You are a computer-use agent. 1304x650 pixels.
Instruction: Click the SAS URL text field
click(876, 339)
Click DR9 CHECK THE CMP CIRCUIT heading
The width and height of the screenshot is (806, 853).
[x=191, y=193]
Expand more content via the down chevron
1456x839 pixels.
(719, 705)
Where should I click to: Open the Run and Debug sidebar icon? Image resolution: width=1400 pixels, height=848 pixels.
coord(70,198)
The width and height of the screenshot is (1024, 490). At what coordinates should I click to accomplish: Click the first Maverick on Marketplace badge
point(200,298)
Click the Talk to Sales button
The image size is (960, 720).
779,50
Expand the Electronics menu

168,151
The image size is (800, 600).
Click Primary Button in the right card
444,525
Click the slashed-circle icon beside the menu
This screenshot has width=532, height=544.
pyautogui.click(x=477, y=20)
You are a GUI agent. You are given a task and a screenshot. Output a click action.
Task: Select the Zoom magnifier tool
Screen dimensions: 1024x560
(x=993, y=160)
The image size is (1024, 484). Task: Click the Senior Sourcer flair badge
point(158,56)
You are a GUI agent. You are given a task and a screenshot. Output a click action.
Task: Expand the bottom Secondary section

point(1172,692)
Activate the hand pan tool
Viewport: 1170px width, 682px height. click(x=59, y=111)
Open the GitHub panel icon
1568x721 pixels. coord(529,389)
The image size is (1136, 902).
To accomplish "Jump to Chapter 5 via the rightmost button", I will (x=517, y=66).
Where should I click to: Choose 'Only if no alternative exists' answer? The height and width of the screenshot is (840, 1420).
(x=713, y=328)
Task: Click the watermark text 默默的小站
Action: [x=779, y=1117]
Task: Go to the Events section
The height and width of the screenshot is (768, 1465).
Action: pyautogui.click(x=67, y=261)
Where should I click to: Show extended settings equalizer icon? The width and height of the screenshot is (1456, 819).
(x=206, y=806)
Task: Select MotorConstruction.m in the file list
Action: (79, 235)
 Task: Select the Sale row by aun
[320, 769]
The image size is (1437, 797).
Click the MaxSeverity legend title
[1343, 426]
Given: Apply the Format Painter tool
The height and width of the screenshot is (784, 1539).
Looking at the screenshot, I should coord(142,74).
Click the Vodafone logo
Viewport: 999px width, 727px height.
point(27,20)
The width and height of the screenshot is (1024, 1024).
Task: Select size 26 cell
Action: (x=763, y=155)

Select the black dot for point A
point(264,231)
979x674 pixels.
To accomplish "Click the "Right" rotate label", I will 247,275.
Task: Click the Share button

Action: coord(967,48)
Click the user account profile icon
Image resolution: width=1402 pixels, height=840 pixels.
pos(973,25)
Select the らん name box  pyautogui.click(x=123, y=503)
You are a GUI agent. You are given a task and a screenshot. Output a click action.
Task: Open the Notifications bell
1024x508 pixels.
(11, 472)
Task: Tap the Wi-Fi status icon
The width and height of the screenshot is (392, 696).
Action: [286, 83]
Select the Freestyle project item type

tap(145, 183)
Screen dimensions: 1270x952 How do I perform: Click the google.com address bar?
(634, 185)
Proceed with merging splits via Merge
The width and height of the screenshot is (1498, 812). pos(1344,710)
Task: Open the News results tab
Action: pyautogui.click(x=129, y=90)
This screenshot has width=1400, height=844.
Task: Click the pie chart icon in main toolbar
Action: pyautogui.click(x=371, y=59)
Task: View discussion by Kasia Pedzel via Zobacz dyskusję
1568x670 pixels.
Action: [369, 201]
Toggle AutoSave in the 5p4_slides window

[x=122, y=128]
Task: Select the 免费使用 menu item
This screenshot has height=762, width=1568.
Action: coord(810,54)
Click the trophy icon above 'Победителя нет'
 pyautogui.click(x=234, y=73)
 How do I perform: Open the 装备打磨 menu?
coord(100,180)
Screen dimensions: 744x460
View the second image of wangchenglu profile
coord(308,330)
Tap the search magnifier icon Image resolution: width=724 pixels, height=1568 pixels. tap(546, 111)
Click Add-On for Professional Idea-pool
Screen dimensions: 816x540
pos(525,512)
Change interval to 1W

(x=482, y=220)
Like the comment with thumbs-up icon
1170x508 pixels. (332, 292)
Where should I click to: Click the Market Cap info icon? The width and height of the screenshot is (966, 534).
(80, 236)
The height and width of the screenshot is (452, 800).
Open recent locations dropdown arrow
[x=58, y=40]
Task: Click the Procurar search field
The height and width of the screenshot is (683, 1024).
──────────
Written instruction
Return the lines from the start of the entries through the line containing "coord(70,198)", both ends included, copying each line exactly.

Answer in full
You are a computer-use agent. 1304x650 pixels.
Instruction: Click the SAS URL text field
click(876, 339)
Click DR9 CHECK THE CMP CIRCUIT heading
The width and height of the screenshot is (806, 853).
[x=191, y=193]
Expand more content via the down chevron
1456x839 pixels.
(719, 705)
Where should I click to: Open the Run and Debug sidebar icon? Image resolution: width=1400 pixels, height=848 pixels.
coord(70,198)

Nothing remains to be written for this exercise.